** Opening EXCERPTED RECORDS block **

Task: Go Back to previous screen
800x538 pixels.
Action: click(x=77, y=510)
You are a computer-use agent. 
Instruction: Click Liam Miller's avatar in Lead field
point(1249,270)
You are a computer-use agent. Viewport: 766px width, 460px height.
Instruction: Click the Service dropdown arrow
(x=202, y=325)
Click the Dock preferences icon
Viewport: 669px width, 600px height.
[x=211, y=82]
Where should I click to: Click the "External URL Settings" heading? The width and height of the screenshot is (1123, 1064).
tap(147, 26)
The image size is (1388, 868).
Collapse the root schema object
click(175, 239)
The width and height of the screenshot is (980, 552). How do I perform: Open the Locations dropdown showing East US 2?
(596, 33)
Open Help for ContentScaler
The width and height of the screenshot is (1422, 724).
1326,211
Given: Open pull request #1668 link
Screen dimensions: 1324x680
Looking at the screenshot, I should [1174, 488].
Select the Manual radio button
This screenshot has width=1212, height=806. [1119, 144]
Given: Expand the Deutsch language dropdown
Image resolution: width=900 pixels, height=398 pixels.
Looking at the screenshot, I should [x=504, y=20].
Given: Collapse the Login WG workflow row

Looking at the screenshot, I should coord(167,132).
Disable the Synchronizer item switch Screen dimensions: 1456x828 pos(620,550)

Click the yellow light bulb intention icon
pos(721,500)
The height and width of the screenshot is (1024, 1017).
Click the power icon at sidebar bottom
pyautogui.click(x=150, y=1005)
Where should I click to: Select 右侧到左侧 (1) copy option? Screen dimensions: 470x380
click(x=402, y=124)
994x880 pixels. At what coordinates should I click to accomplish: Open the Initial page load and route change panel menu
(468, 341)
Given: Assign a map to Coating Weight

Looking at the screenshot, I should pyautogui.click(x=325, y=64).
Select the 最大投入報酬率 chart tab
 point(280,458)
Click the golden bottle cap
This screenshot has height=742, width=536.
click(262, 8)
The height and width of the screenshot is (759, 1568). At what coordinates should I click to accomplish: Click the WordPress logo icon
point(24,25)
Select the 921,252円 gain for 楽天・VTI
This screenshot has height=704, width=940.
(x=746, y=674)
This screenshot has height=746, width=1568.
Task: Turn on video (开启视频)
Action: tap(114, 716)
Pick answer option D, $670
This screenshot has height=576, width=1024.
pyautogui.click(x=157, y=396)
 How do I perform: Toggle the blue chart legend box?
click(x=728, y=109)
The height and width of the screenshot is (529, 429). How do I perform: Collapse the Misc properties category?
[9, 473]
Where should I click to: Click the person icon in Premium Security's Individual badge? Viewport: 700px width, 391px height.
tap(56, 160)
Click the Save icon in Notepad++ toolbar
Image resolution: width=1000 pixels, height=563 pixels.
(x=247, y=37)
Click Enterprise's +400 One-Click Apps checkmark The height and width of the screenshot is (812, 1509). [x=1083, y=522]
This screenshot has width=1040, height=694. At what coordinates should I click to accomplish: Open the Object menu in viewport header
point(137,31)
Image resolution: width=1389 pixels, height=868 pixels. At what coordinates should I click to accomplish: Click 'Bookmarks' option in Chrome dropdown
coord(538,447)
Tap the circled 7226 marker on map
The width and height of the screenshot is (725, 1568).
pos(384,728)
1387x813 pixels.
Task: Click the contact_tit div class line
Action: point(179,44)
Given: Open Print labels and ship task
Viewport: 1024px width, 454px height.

** Closing EXCERPTED RECORDS block **

Write down how many lines of the data above contain the string "computer", and include nothing besides that number.

2